### [Problem statement]
A copy is needed of each line in the records that has the word "computer".

[Start of section]

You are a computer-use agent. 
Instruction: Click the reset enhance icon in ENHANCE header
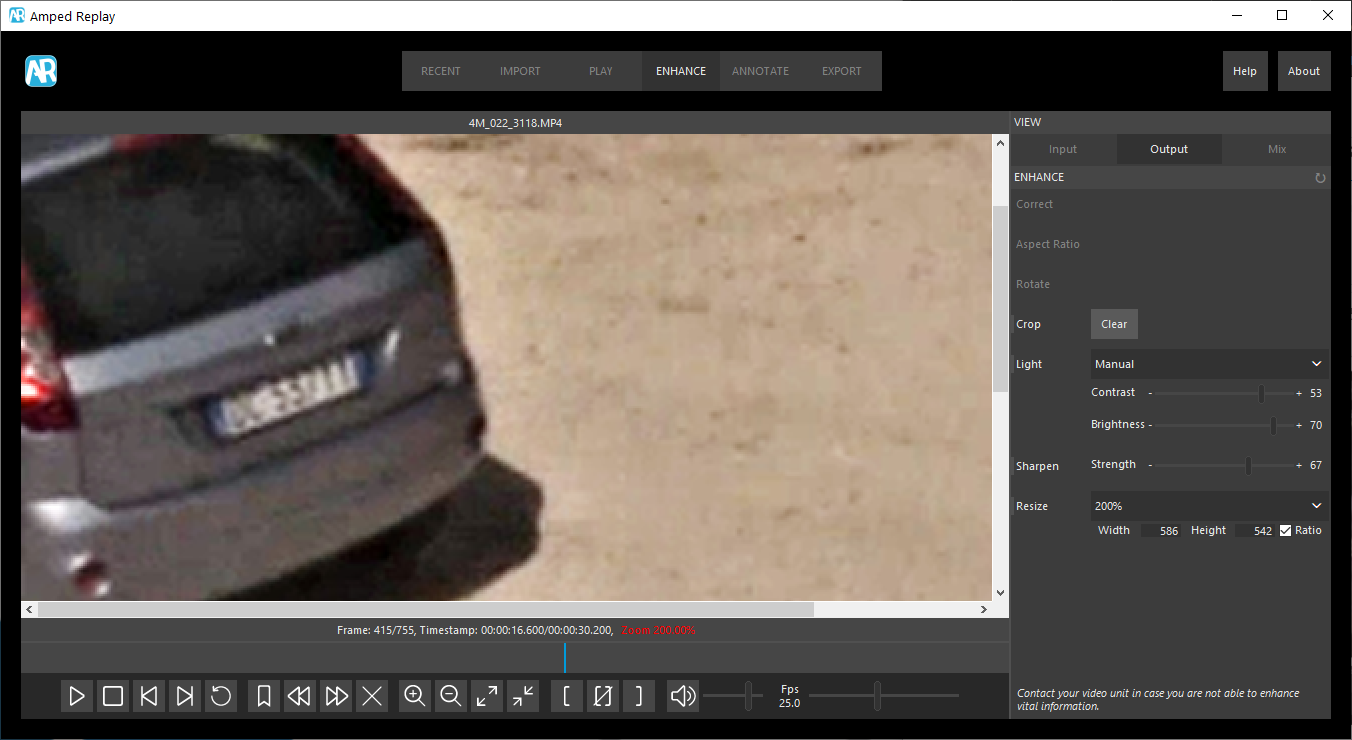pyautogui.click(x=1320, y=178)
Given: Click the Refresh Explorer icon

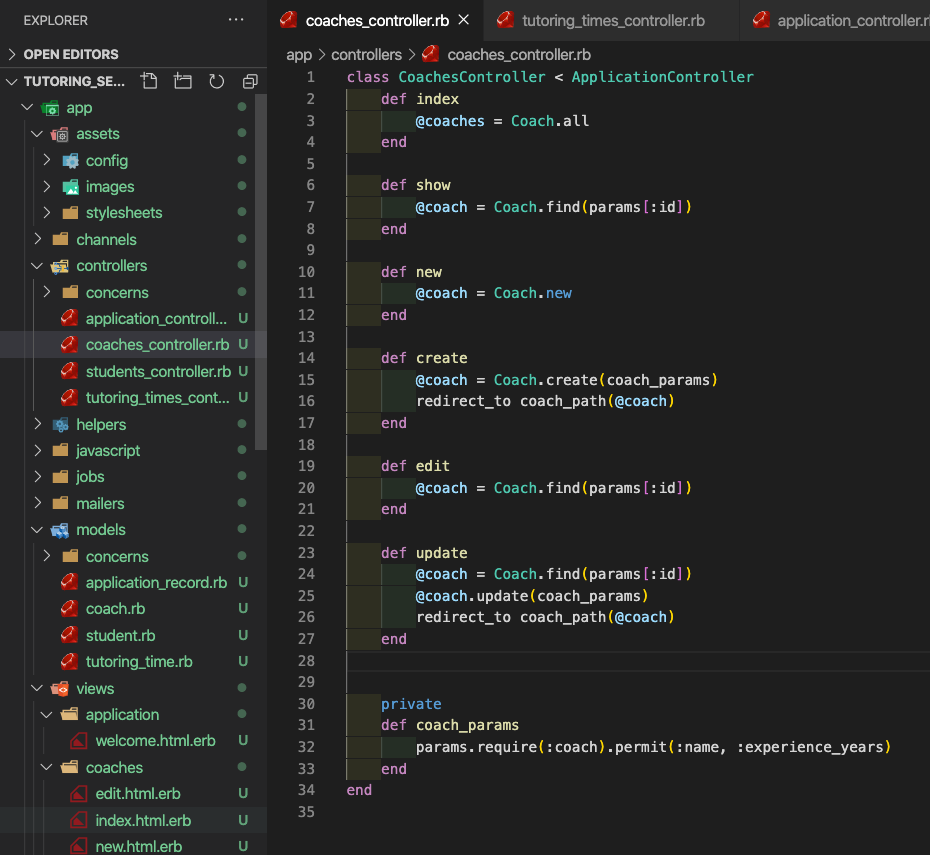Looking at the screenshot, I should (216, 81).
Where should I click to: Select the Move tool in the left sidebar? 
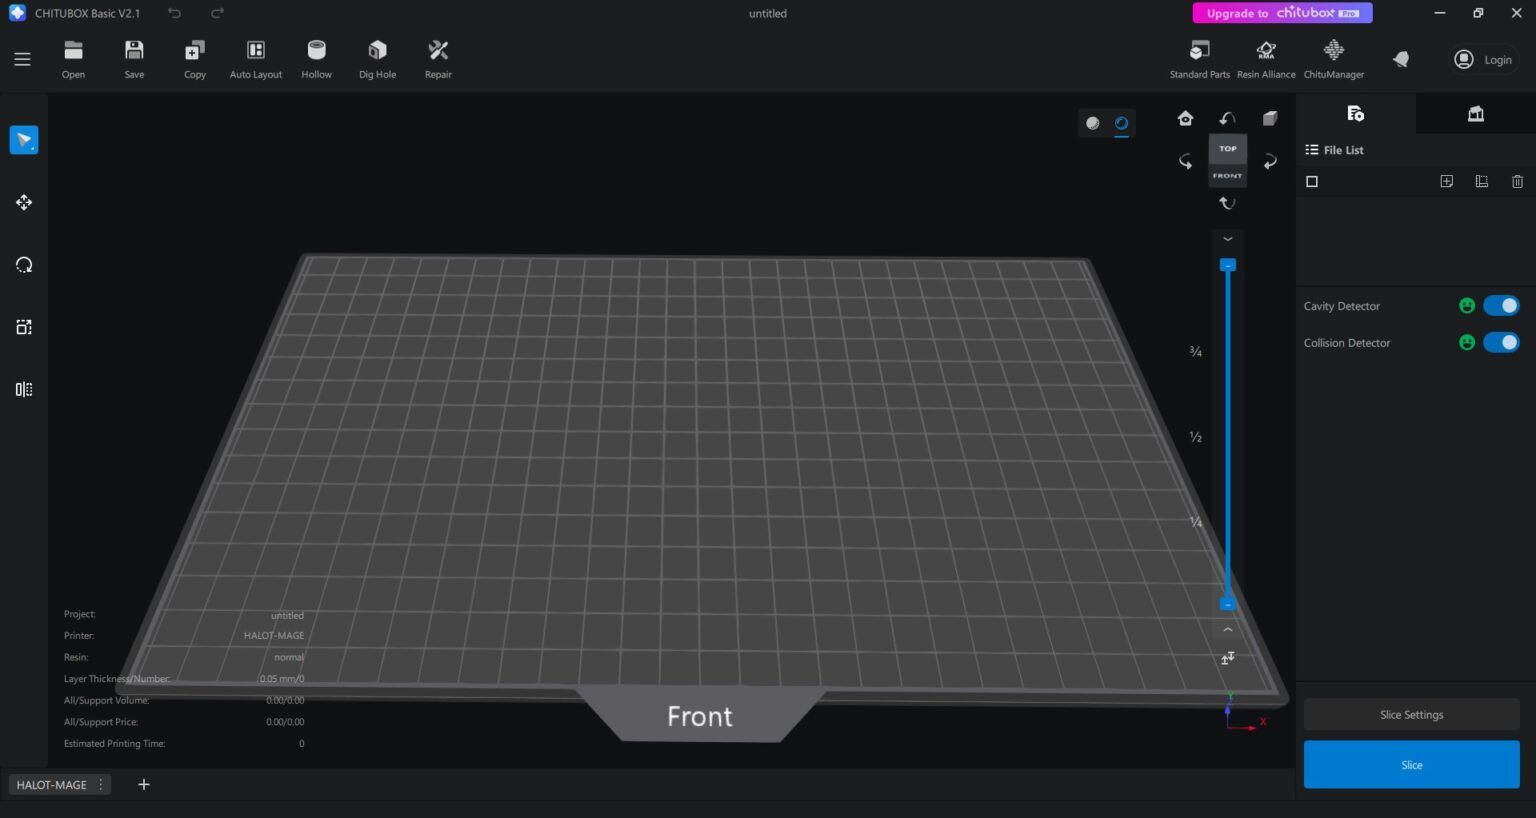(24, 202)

[End of section]
[Start of section]

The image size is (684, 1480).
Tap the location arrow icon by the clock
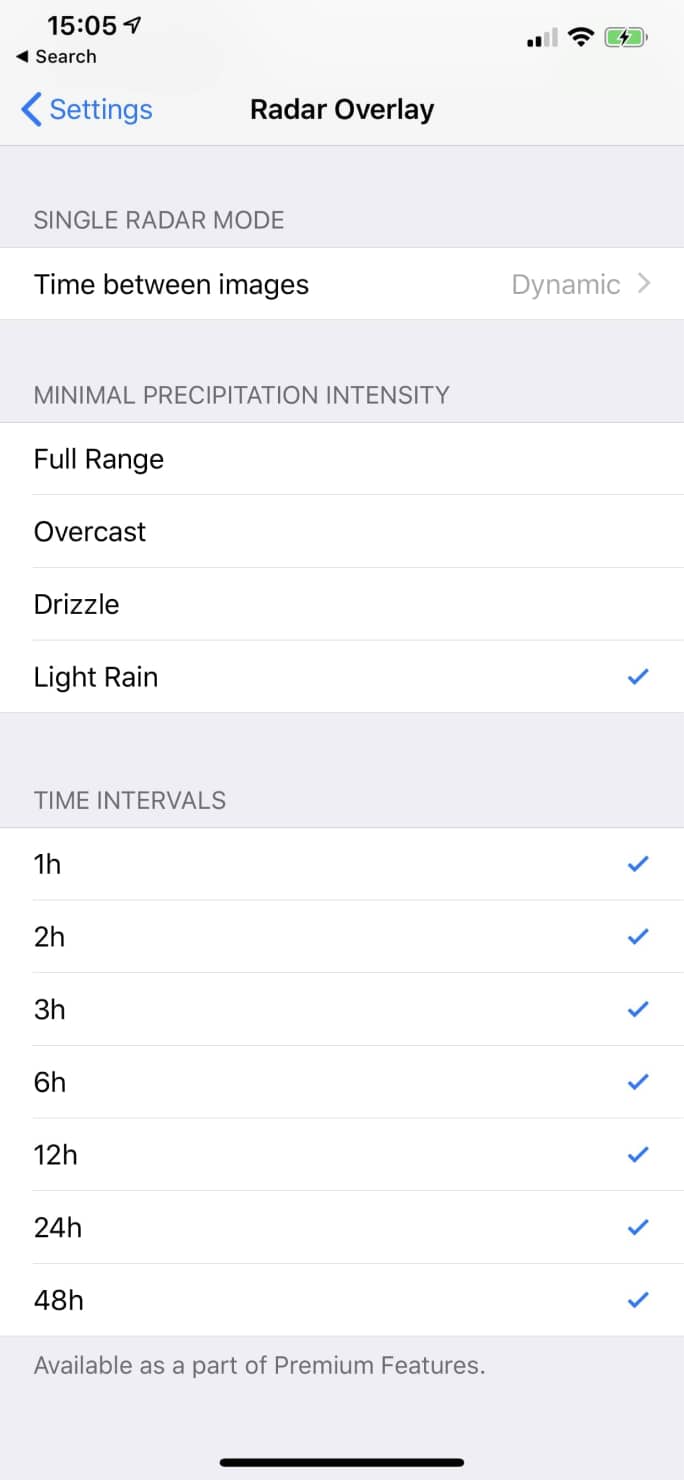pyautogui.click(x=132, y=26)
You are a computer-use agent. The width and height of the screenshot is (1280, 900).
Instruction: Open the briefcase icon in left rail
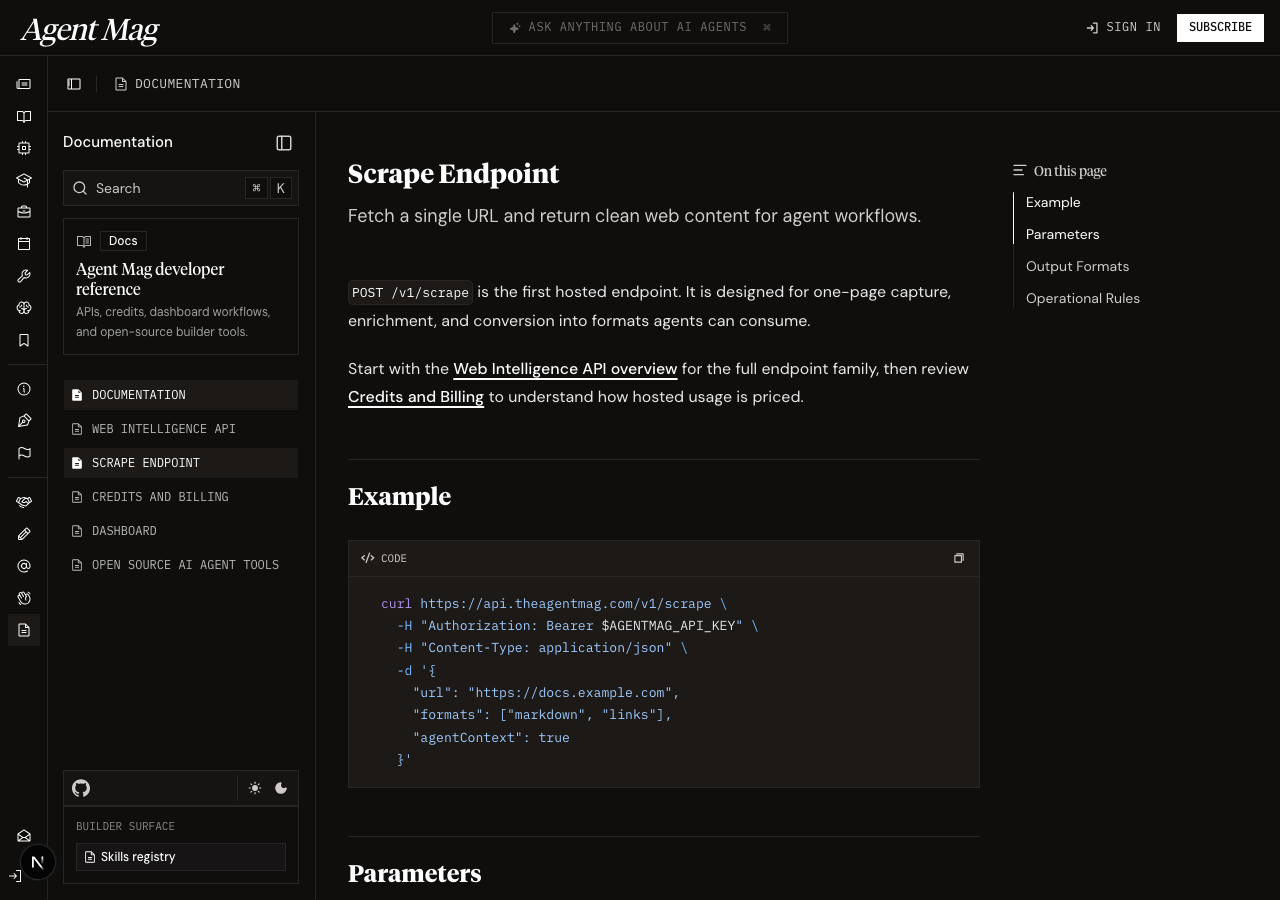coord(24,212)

[End of section]

### [The completed task]
You are a computer-use agent. 
You are a computer-use agent. The width and height of the screenshot is (1280, 900).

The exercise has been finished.